### OBJECTIVES
A - Name every identifier beginning with "SPARSE_" that appears in the CSCMV kernel API page.
B - According to the CSCMV kernel API page, how many HBM channels does the current release use, and on which card?
C - Carry on writing the CSCMV kernel API page after its last line.

### PASSAGE SHOWN
● ● ●

CSCMV Kernel APIs¶

Note

The CSCMV implementation in the current release uses 16 HBM channels on U280 card. In future releases, 32 (the maximum number of) HBM channels may be used to achieve the best performance possible.

bufTransColVecKernel¶

#include "fp32/bufTransColVecKernel.hpp"

void bufTransColVecKernel (
    hls::stream <ap_uint <SPARSE_ddrMemBits>>& in0,
    hls::stream <ap_uint <SPARSE_dataBits*SPARSE_parEntries>>& out0,
    hls::stream <ap_uint <SPARSE_dataBits*SPARSE_parEntries>>& out1,
    hls::stream <ap_uint <SPARSE_dataBits*SPARSE_parEntries>>& out2,
    hls::stream <ap_uint <SPARSE_dataBits*SPARSE_parEntries>>& out3,
    hls::stream <ap_uint <SPARSE_dataBits*SPARSE_parEntries>>& out4,
    hls::stream <ap_uint <SPARSE_dataBits*SPARSE_parEntries>>& out5,
    hls::stream <ap_uint <SPARSE_dataBits*SPARSE_parEntries>>& out6,
    hls::stream <ap_uint <SPARSE_dataBits*SPARSE_parEntries>>& out7,
    hls::stream <ap_uint <SPARSE_dataBits*SPARSE_parEntries>>& out8,
    hls::stream <ap_uint <SPARSE_dataBits*SPARSE_parEntries>>& out9,
    hls::stream <ap_uint <SPARSE_dataBits*SPARSE_parEntries>>& out10,
    hls::stream <ap_uint <SPARSE_dataBits*SPARSE_parEntries>>& out11,
    hls::stream <ap_uint <SPARSE_dataBits*SPARSE_parEntries>>& out12,
    hls::stream <ap_uint <SPARSE_dataBits*SPARSE_parEntries>>& out13,
    hls::stream <ap_uint <SPARSE_dataBits*SPARSE_parEntries>>& out14,
    hls::stream <ap_uint <SPARSE_dataBits*SPARSE_parEntries>>& out15
    )

● ● ●

### SOURCE EXCERPT

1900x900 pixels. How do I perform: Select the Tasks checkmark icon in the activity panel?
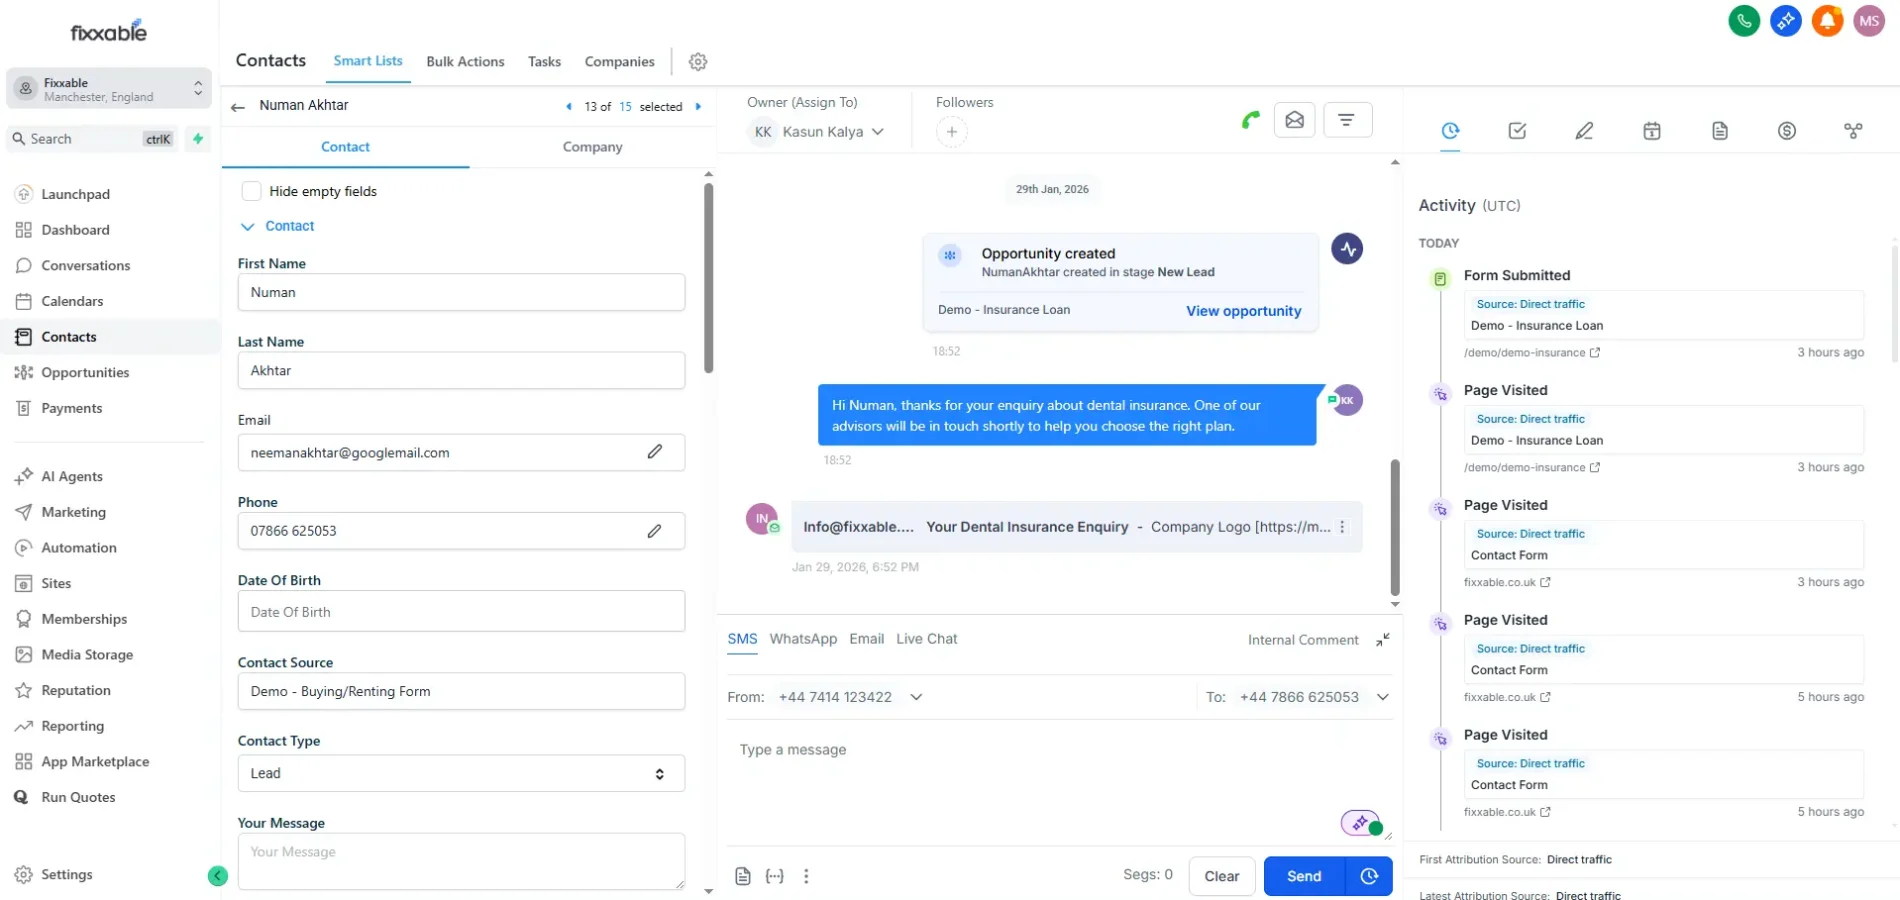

● ● ●

### ANSWERS TO THE PROBLEMS
A - SPARSE_ddrMemBits, SPARSE_dataBits, SPARSE_parEntries

B - 16 HBM channels on the U280 card.

C -
bufTransColVecKernel is used to buffer and dispatch input column vector entries acrross multiple CUs of xBarColKernel

Parameters:

in0	input column vector entries stream
out0	output column vector entries stream for CU0 of xBarColKernel
out1	output column vector entries stream for CU1 of xBarColKernel
out2	output column vector entries stream for CU2 of xBarColKernel
out3	output column vector entries stream for CU3 of xBarColKernel
out4	output column vector entries stream for CU4 of xBarColKernel
out5	output column vector entries stream for CU5 of xBarColKernel
out6	output column vector entries stream for CU6 of xBarColKernel
out7	output column vector entries stream for CU7 of xBarColKernel
out8	output column vector entries stream for CU8 of xBarColKernel
out9	output column vector entries stream for CU9 of xBarColKernel
out10	output column vector entries stream for CU10 of xBarColKernel
out11	output column vector entries stream for CU11 of xBarColKernel
out12	output column vector entries stream for CU12 of xBarColKernel
out13output	column vector entries stream for CU13 of xBarColKernel
out14	output column vector entries stream for CU14 of xBarColKernel
out15	output column vector entries stream for CU15 of xBarColKernel

bufTransNnzColKernel¶

#include "fp32/bufTransNnzColKernel.hpp"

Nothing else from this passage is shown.